- _Verifique a compreensão_
1. Reescreva de forma mais breve o parágrafo do texto sobre os ensaios clínicos no IPO do Porto que começa por "O cancro é, de longe", mantendo os seus factos principais.
2. Transcreva, sem alterações, o trecho do texto sobre os ensaios clínicos no IPO do Porto que vai de "O cancro é, de" a "são em imunoterapia.".

- _Texto para ler_
____________

O cancro é, de longe, a área em que a investigação clínica mais aposta. O IPO (Instituto Português de Oncologia) do Porto é um dos centros de investigação com mais experiência na área dos ensaios clínicos em Portugal. Em 10 anos, completados há um mês, a Unidade de Investigação Clínica do IPO recrutou cerca de 1600 doentes para participar em mais de 230 ensaios clínicos. A unidade já está mesmo a fazer ensaios clínicos em imunoterapia, tratamento inovador que usa agentes biológicos para estimular o sistema imunitário e o ajudar a corrigir os mecanismos de defesa alterados em caso de cancro. Este tipo de ensaios começa a ter algum peso: dos 29 novos estudos aprovados em 2015, sete são em imunoterapia.  

“Estamos a entrar em múltiplas neoplasias (melanoma, mama, cancro gástrico, do pulmão, da cabeça e pescoço)”, explica o coordenador da Unidade de Investigação Clínica, José Dinis. O médico dá o exemplo do melanoma, em que 20% dos doentes poderão ficar curados, “o que era impensável há seis anos”. Este tratamento veio revolucionar completamente o paradigma, que agora está centralizado no doente. “Treinamos as nossas forças especiais” para lutar contra o cancro, ilustra.

De resto, o IPO do Porto é actualmente um centro de referência para os ensaios clínicos realizados em Portugal na maioria das patologias tratadas na instituição e 95% dos doentes são recrutados internamente, o que não é difícil num hospital que recebe 10 mil novos pacientes por ano. assim, no final do ano passado, tinha 114 ensaios clínicos em curso, entre internacionais e nacionais, e 245 doentes aceitaram participar em ensaios clínicos, apesar de só 143 terem acabado por entrar nos estudos. "Muitos perderam-se", diz José Dinis.

____________

- _Dados de entrada_

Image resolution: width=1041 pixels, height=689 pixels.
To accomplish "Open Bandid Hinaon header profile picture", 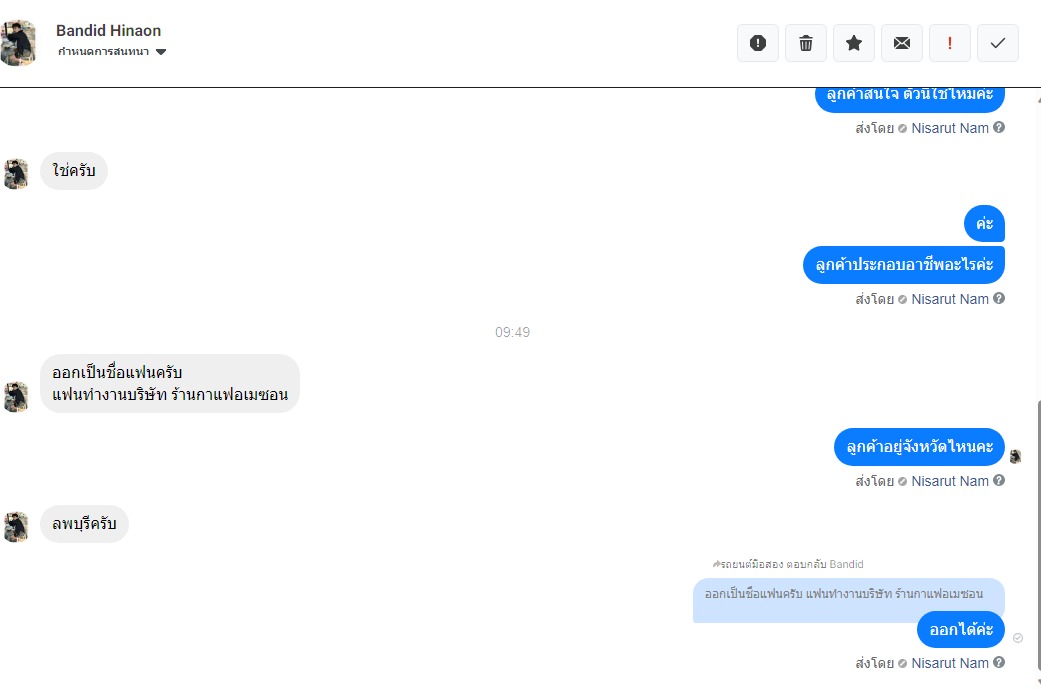I will click(18, 43).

____________

- _As suas respostas_
1. O cancro é a área em que a investigação clínica mais aposta, e o IPO do Porto é um dos centros com mais experiência em ensaios clínicos em Portugal. Em 10 anos, a sua Unidade de Investigação Clínica recrutou cerca de 1600 doentes para mais de 230 ensaios. A unidade já faz ensaios em imunoterapia, um tratamento que estimula o sistema imunitário para corrigir as defesas alteradas pelo cancro. Dos 29 novos estudos aprovados em 2015, sete são nesta área.

2.
O cancro é, de longe, a área em que a investigação clínica mais aposta. O IPO (Instituto Português de Oncologia) do Porto é um dos centros de investigação com mais experiência na área dos ensaios clínicos em Portugal. Em 10 anos, completados há um mês, a Unidade de Investigação Clínica do IPO recrutou cerca de 1600 doentes para participar em mais de 230 ensaios clínicos. A unidade já está mesmo a fazer ensaios clínicos em imunoterapia, tratamento inovador que usa agentes biológicos para estimular o sistema imunitário e o ajudar a corrigir os mecanismos de defesa alterados em caso de cancro. Este tipo de ensaios começa a ter algum peso: dos 29 novos estudos aprovados em 2015, sete são em imunoterapia.